Protecting Students Against Bullying, Violence and Harassment Letter

May 10, 2011

Kimberly Tolhurst, Esq.
Acting General Counsel
U.S. Commission on Civil Rights
624 Ninth Street, NW, 6th Floor
Washington, D.C.  20425

Dear Ms. Tolhurst:

On behalf of the 154,000 members and affiliates of the American Psychological Association (APA), I am writing in support of the U.S. Commission on Civil Rights May 13 briefing, Federal Enforcement of Civil Rights Laws to Protect Students Against Bullying, Violence and Harassment. As the largest scientific and professional organization representing psychology in the United States, APA works to advance psychology as a science, as a profession, and as a means of promoting health, education, and human welfare. We are honored to have two APA psychologists, Dr. Greg Herek and Dr. Ilan Meyer providing testimony on this critical issue. Drs. Herek and Meyer are experts in the field of discrimination and bias against the LGBT population.

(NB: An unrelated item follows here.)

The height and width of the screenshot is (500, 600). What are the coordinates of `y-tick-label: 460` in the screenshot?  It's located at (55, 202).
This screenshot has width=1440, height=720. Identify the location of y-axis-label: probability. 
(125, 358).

APA and our members are committed to applying psychological science to promoting a healthy and safe school climate. In 2004, APA issued a resolution calling for funding for research on bullying behavior and interventions and for implementation of effective, culturally sensitive bullying prevention programs. In 2010, APA provided recommendations, alongside a diverse group of stakeholders to the Federal Bullying Prevention Summit organized by the U.S. Departments of Education, Justice, Health and Human Services, Defense, Agriculture, and Interior. In March 2011, APA Chief Executive Officer Dr. Norman Anderson and psychologists Drs. Catherine Bradshaw, Dorothy Espelage, Susan Limber, Philip Rodkin, and Susan Swearer participated in the White House Conference on Bullying Prevention with President and Mrs. Obama. APA is strongly committed to continuing its longstanding role in providing research-based knowledge and effective solutions to the problem of bullying.

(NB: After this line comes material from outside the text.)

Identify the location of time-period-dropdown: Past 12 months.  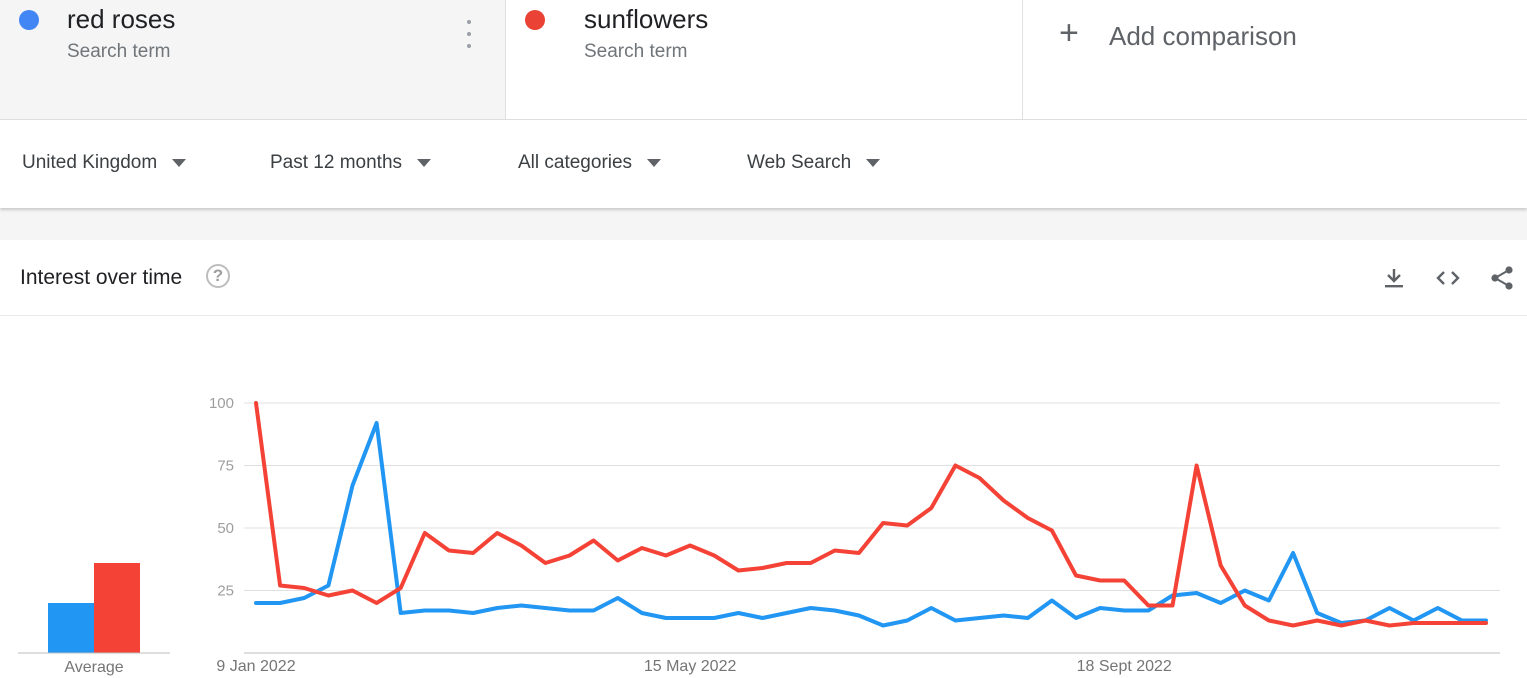
(351, 163).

Research indicates that some children are targeted by bullies because they look or act different from most of their peers in some way. For example, youth with disabilities and youth who lesbian, gay, transgender, or perceived to be so ar at high risk of being bullied by their peers. Bullying behavior tends to occur repeatedly, and some children are bullied over a long period of time. Sudies reveal that students who bully others are often rewarded for their aggressive behavior (for example, by gains in their social power or material items stolen from their victims), while many students who witness bullying behavior either observe passively or even join actively in the bullying. Fortunately, a substantial body of research indicates that bullying can be significantly reduced through comprehensive, school-wide programs that change norms for behavior and promote a safe, positive school climate.

Characteristics of effective anti-bullying interventions include implementing a whole-school anti-bullying policy; parent and teacher training; cooperation between teachers and other professionals; classroom rules against bullying; and improved playground supervision. Research has documented that the length and intensity of an anti-bullying program are highly related to program success. Programs need to be intensive and long-lasting to reduce bullying.

In closing, we anticipate your follow-up report on bullying later this year. APA stands ready to provide assistance to the Commission on this very important topic. If you have any questions, please feel free to contact Kerry Bolger (email; 202-336-6068) and Jenny Smulson (email; 202-336-5945).